The "Howard the Duck" handball wall mural, which I created in 1978 and was the first of its kind. Basically that mural broke open the conversation of what this art movement was capable of and the trajectory it was pointed in. I felt that I had arrived as an artist at that point. "The Lion’s Den" mural was behind it. I loved the "Lion" mural more than Howard, because it was when I felt I brought the technique of spray-painting to the next level. Instead of outlining things in a cartoonish way, I was working with stories of light and depth and feel. Both were a neighborhood prescription.
When you say "neighborhood prescription," what does that mean?
The Lower East Side is an unsung hero itself. A lot of talents came out of there, but it is always at the back of the bus compared to the rest of the city. I felt the neighborhood was hurting and wanted something refreshing to look forward to.

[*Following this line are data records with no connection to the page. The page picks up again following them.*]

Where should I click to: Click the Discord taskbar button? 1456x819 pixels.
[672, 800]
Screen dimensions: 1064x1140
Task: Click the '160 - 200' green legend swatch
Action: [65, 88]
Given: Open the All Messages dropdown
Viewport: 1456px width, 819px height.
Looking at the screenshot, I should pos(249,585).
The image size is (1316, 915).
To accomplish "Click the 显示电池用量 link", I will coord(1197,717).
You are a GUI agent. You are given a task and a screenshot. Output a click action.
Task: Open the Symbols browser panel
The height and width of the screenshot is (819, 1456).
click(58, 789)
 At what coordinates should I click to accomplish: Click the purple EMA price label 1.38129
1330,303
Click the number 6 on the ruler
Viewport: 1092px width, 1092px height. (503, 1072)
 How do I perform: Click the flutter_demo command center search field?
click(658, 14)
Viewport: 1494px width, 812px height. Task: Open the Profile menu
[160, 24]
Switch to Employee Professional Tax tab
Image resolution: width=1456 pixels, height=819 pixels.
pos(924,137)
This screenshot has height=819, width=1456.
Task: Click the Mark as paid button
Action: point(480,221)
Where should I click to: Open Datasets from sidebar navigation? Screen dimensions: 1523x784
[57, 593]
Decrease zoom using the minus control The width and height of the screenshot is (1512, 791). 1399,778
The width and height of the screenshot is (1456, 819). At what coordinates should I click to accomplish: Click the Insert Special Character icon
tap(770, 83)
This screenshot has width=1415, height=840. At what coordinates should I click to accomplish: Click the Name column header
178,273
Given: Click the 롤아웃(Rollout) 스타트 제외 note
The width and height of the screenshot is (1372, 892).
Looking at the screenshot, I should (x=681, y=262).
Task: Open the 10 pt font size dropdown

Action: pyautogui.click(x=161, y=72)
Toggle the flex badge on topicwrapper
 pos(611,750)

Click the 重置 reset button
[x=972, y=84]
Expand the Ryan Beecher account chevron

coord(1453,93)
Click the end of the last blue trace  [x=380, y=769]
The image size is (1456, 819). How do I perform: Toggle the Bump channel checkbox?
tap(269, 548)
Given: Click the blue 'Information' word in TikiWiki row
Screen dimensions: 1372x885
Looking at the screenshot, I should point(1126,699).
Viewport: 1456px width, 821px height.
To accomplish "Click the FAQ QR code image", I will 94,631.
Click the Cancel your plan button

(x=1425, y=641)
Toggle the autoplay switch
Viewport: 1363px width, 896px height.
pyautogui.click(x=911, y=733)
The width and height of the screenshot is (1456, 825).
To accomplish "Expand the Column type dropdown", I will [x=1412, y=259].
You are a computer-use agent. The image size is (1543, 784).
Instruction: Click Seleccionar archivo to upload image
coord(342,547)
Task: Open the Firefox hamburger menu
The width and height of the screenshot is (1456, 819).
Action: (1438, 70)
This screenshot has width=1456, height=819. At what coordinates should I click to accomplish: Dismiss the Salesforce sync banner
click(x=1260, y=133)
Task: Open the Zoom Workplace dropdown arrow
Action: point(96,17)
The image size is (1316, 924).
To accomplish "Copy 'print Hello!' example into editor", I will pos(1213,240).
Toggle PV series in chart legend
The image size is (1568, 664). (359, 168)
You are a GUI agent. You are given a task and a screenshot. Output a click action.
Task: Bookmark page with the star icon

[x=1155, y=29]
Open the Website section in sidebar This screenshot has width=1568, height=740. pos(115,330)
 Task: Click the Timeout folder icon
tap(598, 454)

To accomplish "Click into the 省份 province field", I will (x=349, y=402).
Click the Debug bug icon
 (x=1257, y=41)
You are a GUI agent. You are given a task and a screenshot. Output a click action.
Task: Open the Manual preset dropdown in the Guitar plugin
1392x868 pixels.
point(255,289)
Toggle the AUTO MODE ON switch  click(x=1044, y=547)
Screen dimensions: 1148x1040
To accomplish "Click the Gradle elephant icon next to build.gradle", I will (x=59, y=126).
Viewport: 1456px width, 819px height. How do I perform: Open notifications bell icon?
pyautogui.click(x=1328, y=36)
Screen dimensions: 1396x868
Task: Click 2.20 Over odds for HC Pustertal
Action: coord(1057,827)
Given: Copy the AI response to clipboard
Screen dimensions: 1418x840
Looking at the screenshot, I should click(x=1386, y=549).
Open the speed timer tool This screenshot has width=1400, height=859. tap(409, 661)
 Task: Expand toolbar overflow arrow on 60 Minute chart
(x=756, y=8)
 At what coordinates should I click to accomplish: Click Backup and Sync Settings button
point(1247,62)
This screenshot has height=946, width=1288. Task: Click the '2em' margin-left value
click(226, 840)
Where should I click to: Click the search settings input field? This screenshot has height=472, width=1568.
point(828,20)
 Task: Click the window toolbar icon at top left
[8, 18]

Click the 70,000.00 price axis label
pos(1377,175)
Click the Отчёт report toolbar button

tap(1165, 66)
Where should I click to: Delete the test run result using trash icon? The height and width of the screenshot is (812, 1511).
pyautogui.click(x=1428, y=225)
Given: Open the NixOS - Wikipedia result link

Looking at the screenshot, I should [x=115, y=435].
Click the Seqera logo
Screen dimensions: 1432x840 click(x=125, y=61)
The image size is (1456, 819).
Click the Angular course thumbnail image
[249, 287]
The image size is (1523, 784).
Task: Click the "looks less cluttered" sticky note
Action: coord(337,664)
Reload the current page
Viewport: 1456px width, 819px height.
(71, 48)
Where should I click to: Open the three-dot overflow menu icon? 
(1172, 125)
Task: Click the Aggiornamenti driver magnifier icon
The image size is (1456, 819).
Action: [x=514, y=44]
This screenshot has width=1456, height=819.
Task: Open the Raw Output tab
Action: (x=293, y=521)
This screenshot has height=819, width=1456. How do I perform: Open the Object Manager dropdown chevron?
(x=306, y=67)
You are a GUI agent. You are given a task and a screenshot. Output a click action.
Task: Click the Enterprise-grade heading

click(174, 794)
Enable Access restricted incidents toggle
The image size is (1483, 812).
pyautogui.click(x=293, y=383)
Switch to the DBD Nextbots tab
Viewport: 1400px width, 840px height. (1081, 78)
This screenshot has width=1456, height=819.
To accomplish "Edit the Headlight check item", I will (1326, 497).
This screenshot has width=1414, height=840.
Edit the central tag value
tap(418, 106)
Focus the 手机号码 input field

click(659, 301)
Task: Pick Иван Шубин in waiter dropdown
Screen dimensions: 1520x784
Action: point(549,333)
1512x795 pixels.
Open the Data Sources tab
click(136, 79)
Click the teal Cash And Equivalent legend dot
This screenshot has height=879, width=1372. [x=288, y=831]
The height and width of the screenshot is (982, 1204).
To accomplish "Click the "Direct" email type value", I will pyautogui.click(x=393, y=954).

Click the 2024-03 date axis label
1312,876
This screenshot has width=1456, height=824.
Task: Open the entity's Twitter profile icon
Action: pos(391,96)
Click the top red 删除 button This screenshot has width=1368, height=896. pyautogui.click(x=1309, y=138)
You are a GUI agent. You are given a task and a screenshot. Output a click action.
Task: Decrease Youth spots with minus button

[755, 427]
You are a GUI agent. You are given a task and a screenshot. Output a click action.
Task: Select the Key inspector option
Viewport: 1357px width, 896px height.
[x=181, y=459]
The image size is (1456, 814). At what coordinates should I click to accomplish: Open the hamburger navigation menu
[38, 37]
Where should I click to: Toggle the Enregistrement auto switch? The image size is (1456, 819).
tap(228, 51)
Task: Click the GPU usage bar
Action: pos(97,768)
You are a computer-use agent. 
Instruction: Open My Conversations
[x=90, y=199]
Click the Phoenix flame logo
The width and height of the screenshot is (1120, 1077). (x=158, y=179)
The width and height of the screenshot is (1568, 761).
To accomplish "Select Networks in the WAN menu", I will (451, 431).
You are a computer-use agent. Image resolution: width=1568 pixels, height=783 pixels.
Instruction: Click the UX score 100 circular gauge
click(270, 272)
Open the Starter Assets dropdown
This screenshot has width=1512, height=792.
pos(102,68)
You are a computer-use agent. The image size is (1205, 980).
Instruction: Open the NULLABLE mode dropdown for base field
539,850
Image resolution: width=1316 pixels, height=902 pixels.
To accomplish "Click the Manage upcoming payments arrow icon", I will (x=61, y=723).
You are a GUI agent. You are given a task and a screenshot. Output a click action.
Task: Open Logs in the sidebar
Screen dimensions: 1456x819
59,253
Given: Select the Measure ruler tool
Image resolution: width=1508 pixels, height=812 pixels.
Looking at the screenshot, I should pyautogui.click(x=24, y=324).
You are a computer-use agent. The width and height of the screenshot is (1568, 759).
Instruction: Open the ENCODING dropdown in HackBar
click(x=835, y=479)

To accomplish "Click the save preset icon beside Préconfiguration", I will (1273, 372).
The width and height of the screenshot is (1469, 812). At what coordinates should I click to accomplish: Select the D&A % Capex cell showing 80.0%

An influence I wouldn't have expected:
As you were developing your talent, what other NYC pieces were you looking to for inspiration?
Jenny Holzer. Her writings on the wall were instrumental. In the 1980s, in NYC, there was an abundance of abandoned buildings and walls. The presence of all those empty buildings became almost normal to some people, but when you saw something painted on a wall as crude as the phrase "Broken Promises" or "Sense of Power Is Domination," it gave a whole new purpose to the climate and the actual buildings. That was riveting to me. Jenny Holzer makes me feel so illiterate and stupid when I read her stuff. I am a visual person, and when I am down and out in my work, I always look forward to her work. Her work is like she is throwing a huge party on the street that no one is ever late to.
On Banksey, Street Art, and Greed:
For the past decade, there has been so much attention focused on street art. What did you think of Banksy's NYC residency?
I love a lot of Banksy’s work. I was really busy when it was going on and I wasn't trying to get on that herd drive, but I saw some pieces later on and thought they were genius. They were hilarious and brought up some real issues. Giving away drawings for $6, he is having a laugh at the hypocrisy of how people are in a crazy rush to buy and own something. Me, me, me. Art is a powerful tool, and right now street art is more than ever economic and a tool for planting a flag when talking about displacement and replacement. When you see street art coming up in a neighborhood, you know that will be the next neighborhood.
It’s interesting about the owning of street art. In that HBO Banksy documentary, people were taking the pieces almost immediately as they were being "discovered." It’s the start of a nasty fire. It’s all about personal greed.